--- start Given passage ---

For this we have to turn to Chairman Bernanke's famous speech on Deflation in 2002 in which he stated that 'the Fed's owns a printing press' and highlighted various steps which they might take to insure that deflation does not happen in the US, the ability and the resolve of the Fed to prevent it, and some of the options the Fed might have if they reach the infamous zero bound:
However, a principal message of my talk today is that a central bank whose accustomed policy rate has been forced down to zero has most definitely not run out of ammunition. As I will discuss, a central bank, either alone or in cooperation with other parts of the government, retains considerable power to expand aggregate demand and economic activity even when its accustomed policy rate is at zero. In the remainder of my talk, I will first discuss measures for preventing deflation--the preferable option if feasible. I will then turn to policy measures that the Fed and other government authorities can take if prevention efforts fail and deflation appears to be gaining a foothold in the economy...

What has this got to do with monetary policy? Like gold, U.S. dollars have value only to the extent that they are strictly limited in supply. But the U.S. government has a technology, called a printing press (or, today, its electronic equivalent), that allows it to produce as many U.S. dollars as it wishes at essentially no cost. By increasing the number of U.S. dollars in circulation, or even by credibly threatening to do so, the U.S. government can also reduce the value of a dollar in terms of goods and services, which is equivalent to raising the prices in dollars of those goods and services. We conclude that, under a paper-money system, a determined government can always generate higher spending and hence positive inflation.

So what then might the Fed do if its target interest rate, the overnight federal funds rate, fell to zero? One relatively straightforward extension of current procedures would be to try to stimulate spending by lowering rates further out along the Treasury term structure--that is, rates on government bonds of longer maturities.

--- end Given passage ---
--- start Listed entries ---

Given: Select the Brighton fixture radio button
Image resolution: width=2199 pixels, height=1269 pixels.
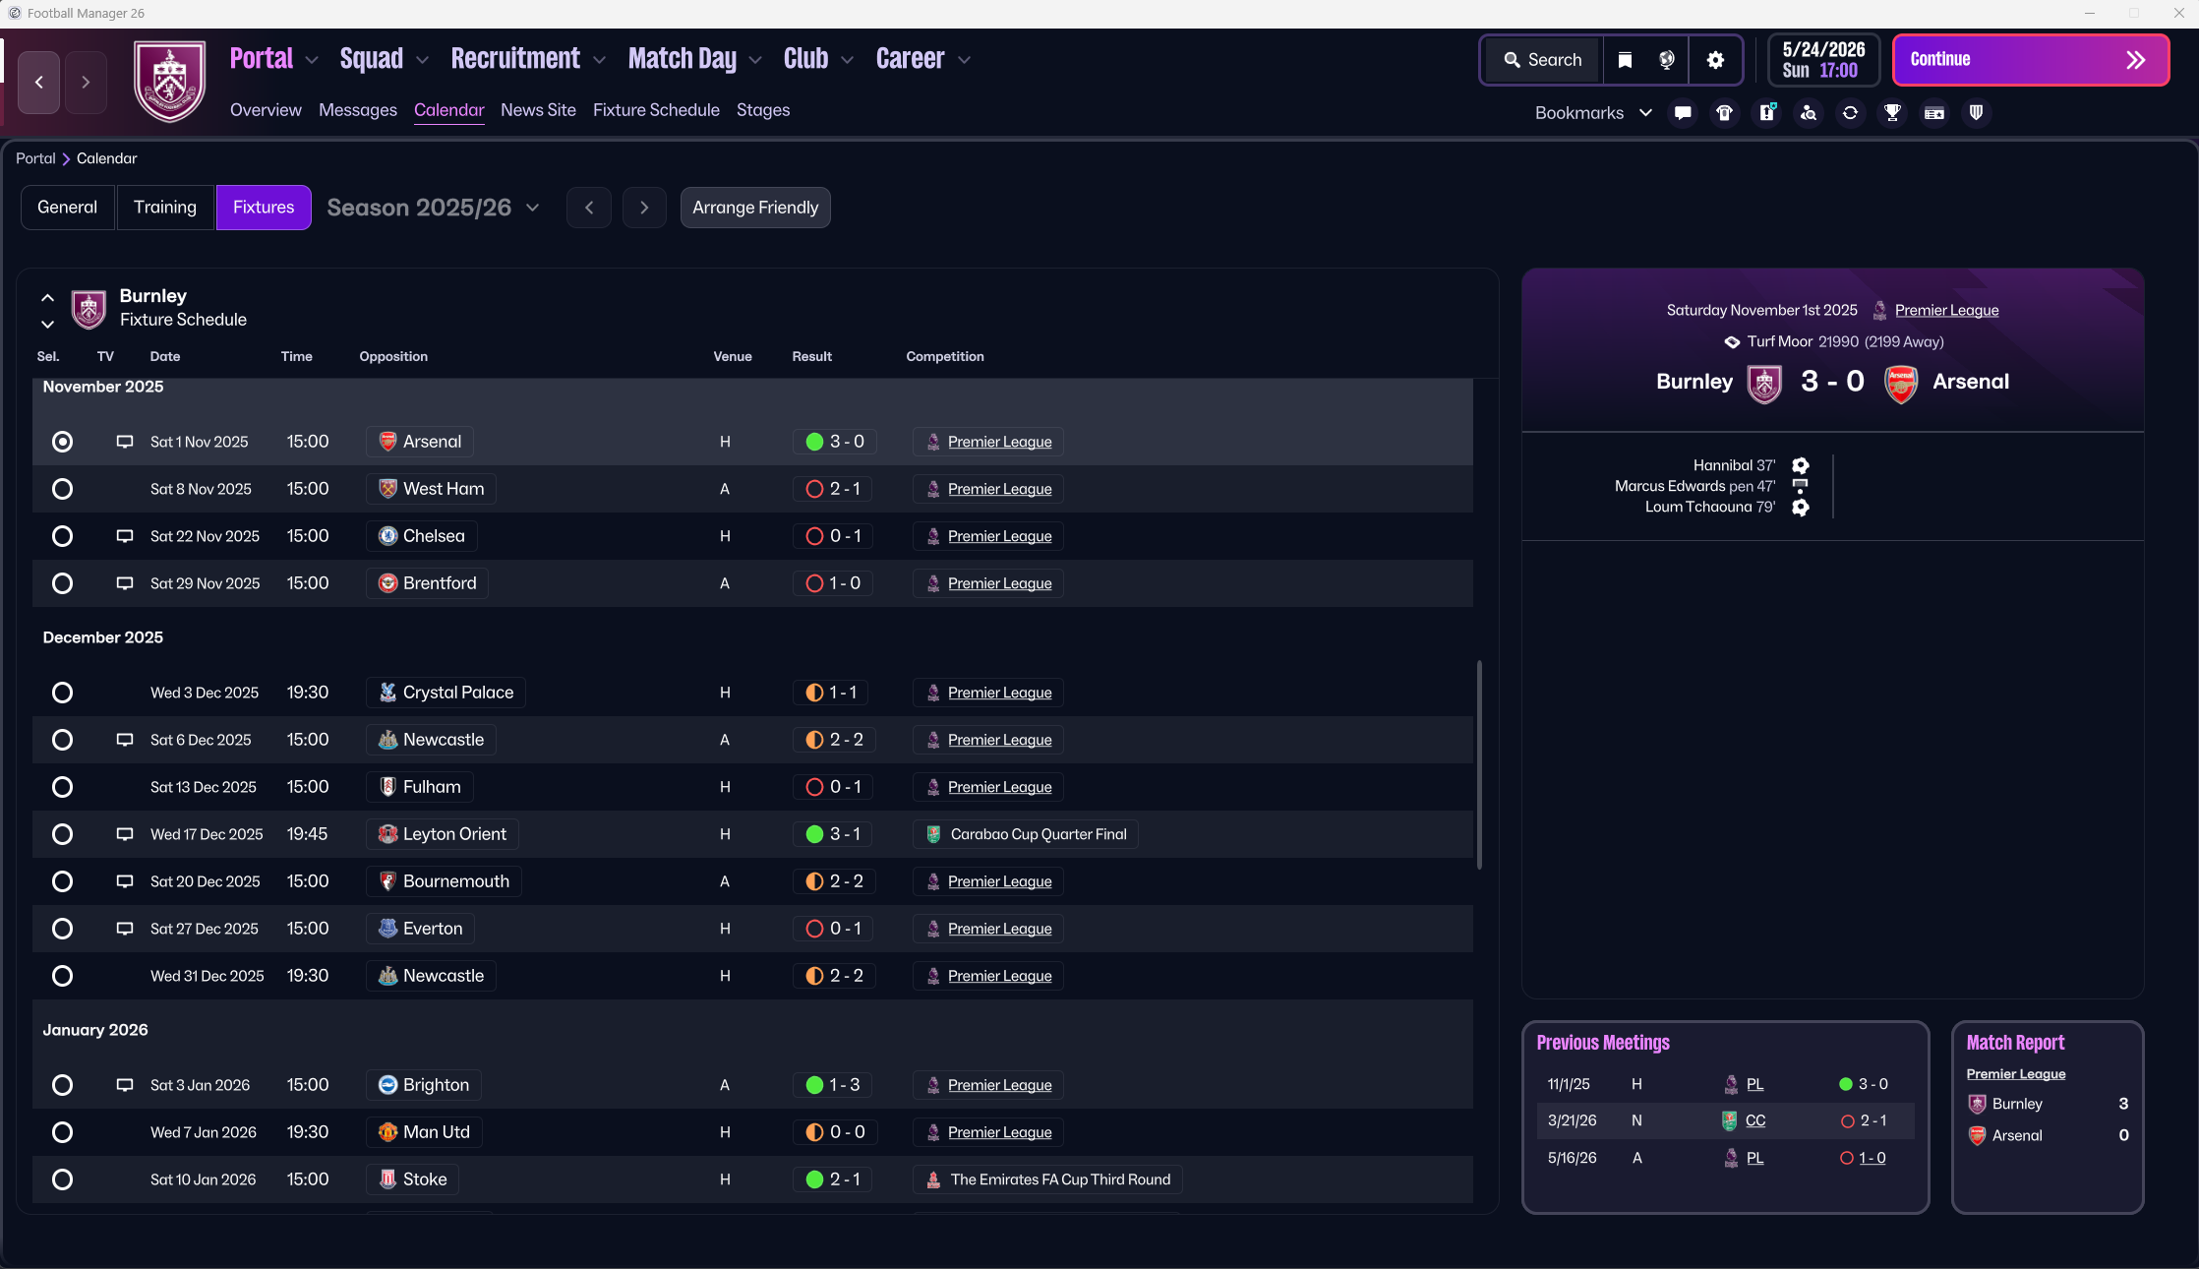Looking at the screenshot, I should (x=62, y=1085).
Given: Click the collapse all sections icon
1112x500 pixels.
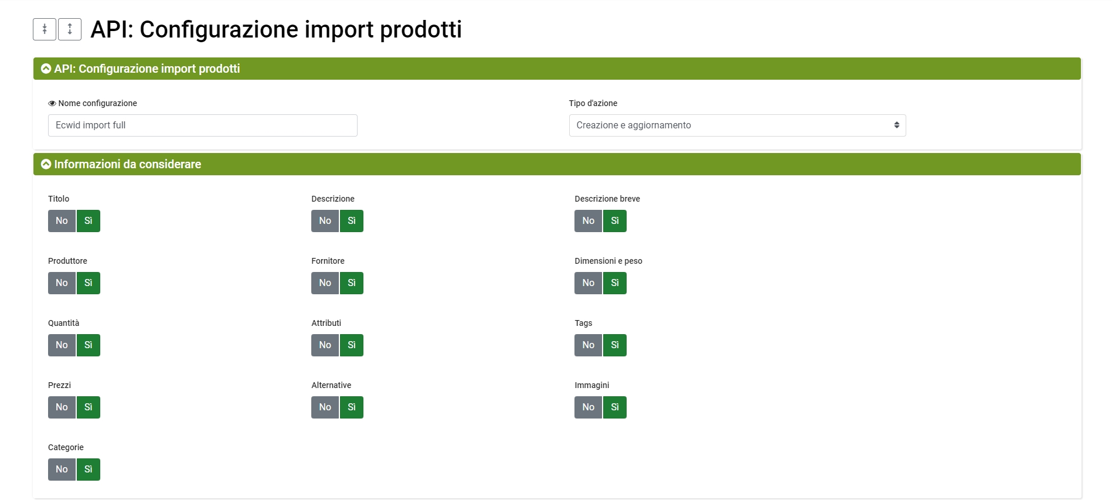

--- end Listed entries ---

_Actions to take:_
1 > From the excerpt on Bernanke's deflation speech, extract word for word the passage from "So what then" to "of longer maturities.".
2 > In the excerpt on Bernanke's deflation speech, what is named as the Fed's target interest rate?

_Solutions in order:_
1 >
So what then might the Fed do if its target interest rate, the overnight federal funds rate, fell to zero? One relatively straightforward extension of current procedures would be to try to stimulate spending by lowering rates further out along the Treasury term structure--that is, rates on government bonds of longer maturities.

2 > The overnight federal funds rate.